* _What the task requires_
Report the number of lines in these entries that contain "computer". Write only the number.

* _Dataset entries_
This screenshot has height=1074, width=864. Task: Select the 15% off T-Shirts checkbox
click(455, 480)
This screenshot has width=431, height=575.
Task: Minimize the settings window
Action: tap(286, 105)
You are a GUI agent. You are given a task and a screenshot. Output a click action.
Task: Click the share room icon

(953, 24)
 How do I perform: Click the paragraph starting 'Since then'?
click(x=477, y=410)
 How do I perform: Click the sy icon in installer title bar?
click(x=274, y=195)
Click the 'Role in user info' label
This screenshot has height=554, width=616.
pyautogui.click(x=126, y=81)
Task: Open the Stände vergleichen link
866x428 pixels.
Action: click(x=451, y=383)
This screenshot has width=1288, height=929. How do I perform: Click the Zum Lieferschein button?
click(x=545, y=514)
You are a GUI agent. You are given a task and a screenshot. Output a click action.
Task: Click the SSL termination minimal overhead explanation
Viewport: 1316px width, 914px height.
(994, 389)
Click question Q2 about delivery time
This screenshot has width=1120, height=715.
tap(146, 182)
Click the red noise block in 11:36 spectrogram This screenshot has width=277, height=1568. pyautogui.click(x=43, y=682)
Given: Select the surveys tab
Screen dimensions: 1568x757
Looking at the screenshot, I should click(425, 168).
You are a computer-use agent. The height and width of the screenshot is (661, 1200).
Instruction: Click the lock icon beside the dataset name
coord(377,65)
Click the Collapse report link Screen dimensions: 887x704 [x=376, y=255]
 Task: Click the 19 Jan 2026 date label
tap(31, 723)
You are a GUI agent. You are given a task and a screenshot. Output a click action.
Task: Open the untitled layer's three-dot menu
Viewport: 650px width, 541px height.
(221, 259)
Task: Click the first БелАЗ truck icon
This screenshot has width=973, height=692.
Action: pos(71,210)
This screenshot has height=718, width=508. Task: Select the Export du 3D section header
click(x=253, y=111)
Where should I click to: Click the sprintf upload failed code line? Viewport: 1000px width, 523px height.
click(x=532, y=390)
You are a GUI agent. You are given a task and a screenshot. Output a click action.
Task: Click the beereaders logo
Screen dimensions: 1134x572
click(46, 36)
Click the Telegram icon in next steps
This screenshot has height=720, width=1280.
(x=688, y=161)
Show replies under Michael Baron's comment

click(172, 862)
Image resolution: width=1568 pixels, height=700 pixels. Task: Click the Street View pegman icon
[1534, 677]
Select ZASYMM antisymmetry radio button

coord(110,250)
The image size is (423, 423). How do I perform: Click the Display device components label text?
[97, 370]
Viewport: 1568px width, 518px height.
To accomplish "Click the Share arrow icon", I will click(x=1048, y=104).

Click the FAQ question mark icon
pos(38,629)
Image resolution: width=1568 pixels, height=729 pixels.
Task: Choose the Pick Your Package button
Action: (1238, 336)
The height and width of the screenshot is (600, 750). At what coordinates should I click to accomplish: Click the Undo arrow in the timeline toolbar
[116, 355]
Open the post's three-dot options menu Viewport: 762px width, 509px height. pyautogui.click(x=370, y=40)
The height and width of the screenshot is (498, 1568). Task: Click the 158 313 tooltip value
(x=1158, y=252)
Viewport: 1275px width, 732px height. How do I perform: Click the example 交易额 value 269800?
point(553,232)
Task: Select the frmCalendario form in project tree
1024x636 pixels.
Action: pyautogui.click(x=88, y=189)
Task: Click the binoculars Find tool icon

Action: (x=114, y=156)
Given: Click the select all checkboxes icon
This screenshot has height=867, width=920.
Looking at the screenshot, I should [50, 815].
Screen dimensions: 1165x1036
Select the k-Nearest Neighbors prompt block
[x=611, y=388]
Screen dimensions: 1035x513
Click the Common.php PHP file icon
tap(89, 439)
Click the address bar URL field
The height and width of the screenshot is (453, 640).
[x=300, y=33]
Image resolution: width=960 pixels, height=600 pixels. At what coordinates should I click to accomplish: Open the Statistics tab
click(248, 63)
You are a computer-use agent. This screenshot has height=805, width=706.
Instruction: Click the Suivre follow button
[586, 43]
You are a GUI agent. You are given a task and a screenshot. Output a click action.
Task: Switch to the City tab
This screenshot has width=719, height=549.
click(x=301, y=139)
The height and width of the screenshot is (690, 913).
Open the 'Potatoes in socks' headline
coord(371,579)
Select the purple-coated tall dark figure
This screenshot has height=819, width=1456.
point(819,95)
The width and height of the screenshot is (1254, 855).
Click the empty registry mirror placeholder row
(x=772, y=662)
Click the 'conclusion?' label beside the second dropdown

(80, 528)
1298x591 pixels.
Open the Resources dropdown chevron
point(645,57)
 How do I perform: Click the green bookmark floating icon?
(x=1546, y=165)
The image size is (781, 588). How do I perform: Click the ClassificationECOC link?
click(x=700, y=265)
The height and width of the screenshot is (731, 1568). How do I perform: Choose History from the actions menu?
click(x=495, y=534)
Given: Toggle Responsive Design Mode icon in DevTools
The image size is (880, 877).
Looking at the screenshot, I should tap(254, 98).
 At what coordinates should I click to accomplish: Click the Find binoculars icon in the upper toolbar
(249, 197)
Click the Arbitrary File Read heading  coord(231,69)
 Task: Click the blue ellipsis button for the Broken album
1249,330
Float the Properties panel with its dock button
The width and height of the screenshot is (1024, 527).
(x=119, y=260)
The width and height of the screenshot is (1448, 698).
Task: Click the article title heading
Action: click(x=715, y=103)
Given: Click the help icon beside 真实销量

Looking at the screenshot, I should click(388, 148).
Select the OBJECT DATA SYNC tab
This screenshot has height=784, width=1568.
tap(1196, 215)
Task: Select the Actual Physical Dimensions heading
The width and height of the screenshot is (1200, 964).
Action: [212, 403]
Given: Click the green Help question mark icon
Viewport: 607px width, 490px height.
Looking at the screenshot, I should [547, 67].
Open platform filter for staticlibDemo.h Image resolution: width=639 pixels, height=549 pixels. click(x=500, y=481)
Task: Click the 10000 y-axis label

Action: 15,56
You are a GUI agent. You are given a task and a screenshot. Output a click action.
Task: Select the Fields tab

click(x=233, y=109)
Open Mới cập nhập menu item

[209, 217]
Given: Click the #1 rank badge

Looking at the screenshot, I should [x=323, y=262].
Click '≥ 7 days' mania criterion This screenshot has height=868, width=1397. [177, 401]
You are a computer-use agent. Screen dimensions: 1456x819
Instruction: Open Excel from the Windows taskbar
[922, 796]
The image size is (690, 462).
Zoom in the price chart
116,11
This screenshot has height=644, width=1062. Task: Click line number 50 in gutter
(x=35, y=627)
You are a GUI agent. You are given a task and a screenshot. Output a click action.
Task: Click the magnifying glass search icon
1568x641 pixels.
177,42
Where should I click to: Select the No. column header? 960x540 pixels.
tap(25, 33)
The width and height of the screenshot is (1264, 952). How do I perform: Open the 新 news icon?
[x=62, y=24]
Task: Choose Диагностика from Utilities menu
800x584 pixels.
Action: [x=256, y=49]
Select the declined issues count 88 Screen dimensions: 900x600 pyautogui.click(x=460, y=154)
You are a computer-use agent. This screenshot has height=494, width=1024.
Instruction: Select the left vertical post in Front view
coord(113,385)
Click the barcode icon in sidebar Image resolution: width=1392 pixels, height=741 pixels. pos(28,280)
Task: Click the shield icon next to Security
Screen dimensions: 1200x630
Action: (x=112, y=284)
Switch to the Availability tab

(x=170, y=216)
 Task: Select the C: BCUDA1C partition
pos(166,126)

* _Response to this exercise_
4